**Vorliegender Auszug**
"""
Wenn aus Aufrufen zu einer Lichterkette das Wort „rechtsradikal“ herausgestrichen wird, weil es zu „politisch“ sei, oder auf einer der vielen die Lichterketten begleitenden Veranstaltungen der bekannte Asylbewerber Roger Moore sich dafür bedankt, dass die Deutschen ihre Ausländer so gut behandeln.

Überhaupt lässt sich einwenden, dass die unerwartete Inflation der Lichterketten die Aushöhlung auch der besten Absicht zur Folge hat, die Form der Aktion im wahrsten Sinne des Wortes längst den Inhalt überstrahlt und in der beinahe zwanghaft anmutenden Wiederholung der Demonstrationen wohl auch etwas sehr Deutsches zum Vorschein kommt. Vergleichsweise klein indes sind diese Überraschungen noch gegen jene Erleuchtung, die uns in den letzten Wochen einige Kritiker der allgemeinen Kerzenverschwendung gönnten.

Von links meldete sich zuerst Eike Geisel zu Wort. In der Tageszeitung kanzelte er die Teilnehmer der Münchner und der nachfolgenden Hamburger Lichterkette als der Gefühlsduselei verfallene Vollidioten ab und bescheinigte im gleichen Atemzug nur den eierwerfenden Autonomen bei der Berliner Großkundgebung vom 8. November einen politisch glaubwürdigen Protest gegen Rechts.

Von ebendieser Seite trat dann, als Dödel vom Dienst, Heinrich Lummer auf den Plan. Er hat eine einheitliche Organisationszentrale für alle Lichterketten ausgemacht, gesteuert von einem „Volksfrontbündnis“ – er allein allerdings weiß bislang, wo sich diese befinden soll.
"""
**Gestellte Aufgabe**
Kannst du den Auszug über die Lichterketten vollständig und wortgetreu ausgeben? Als Grundlage dient allein der Auszug.

**Entnommene Zeilen**
"""
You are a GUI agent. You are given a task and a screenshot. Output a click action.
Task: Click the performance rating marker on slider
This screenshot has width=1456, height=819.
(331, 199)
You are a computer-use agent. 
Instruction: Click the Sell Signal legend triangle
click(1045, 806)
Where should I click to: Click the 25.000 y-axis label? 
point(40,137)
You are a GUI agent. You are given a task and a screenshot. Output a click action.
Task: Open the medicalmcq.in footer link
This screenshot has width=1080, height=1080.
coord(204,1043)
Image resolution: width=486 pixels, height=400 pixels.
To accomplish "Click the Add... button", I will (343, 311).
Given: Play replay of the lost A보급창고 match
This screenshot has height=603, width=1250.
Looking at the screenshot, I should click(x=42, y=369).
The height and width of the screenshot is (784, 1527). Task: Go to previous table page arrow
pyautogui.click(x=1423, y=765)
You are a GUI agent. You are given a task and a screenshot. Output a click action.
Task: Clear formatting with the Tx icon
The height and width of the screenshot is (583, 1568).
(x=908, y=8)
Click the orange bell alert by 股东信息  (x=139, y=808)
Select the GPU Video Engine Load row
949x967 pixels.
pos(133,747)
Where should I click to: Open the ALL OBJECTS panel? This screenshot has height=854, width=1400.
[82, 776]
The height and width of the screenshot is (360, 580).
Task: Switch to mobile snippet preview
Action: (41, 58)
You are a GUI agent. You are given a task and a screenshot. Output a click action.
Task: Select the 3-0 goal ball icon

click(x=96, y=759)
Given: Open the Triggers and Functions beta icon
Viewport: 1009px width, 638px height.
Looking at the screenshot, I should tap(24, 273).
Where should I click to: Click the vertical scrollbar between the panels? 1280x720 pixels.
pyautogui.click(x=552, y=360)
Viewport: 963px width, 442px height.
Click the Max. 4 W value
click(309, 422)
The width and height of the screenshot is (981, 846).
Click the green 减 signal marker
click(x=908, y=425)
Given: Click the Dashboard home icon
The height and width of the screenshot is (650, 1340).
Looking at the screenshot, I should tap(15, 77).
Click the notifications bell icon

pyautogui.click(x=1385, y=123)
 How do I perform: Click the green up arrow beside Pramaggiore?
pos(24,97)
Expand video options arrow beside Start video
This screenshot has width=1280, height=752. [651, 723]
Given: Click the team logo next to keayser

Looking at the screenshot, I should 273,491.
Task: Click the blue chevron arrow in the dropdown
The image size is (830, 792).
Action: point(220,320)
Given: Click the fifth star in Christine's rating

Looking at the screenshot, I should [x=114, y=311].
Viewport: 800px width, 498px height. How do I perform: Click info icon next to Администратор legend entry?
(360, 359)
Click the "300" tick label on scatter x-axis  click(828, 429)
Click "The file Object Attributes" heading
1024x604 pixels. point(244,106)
"""
**Lösung der Aufgabe**
Wenn aus Aufrufen zu einer Lichterkette das Wort „rechtsradikal“ herausgestrichen wird, weil es zu „politisch“ sei, oder auf einer der vielen die Lichterketten begleitenden Veranstaltungen der bekannte Asylbewerber Roger Moore sich dafür bedankt, dass die Deutschen ihre Ausländer so gut behandeln.

Überhaupt lässt sich einwenden, dass die unerwartete Inflation der Lichterketten die Aushöhlung auch der besten Absicht zur Folge hat, die Form der Aktion im wahrsten Sinne des Wortes längst den Inhalt überstrahlt und in der beinahe zwanghaft anmutenden Wiederholung der Demonstrationen wohl auch etwas sehr Deutsches zum Vorschein kommt. Vergleichsweise klein indes sind diese Überraschungen noch gegen jene Erleuchtung, die uns in den letzten Wochen einige Kritiker der allgemeinen Kerzenverschwendung gönnten.

Von links meldete sich zuerst Eike Geisel zu Wort. In der Tageszeitung kanzelte er die Teilnehmer der Münchner und der nachfolgenden Hamburger Lichterkette als der Gefühlsduselei verfallene Vollidioten ab und bescheinigte im gleichen Atemzug nur den eierwerfenden Autonomen bei der Berliner Großkundgebung vom 8. November einen politisch glaubwürdigen Protest gegen Rechts.

Von ebendieser Seite trat dann, als Dödel vom Dienst, Heinrich Lummer auf den Plan. Er hat eine einheitliche Organisationszentrale für alle Lichterketten ausgemacht, gesteuert von einem „Volksfrontbündnis“ – er allein allerdings weiß bislang, wo sich diese befinden soll.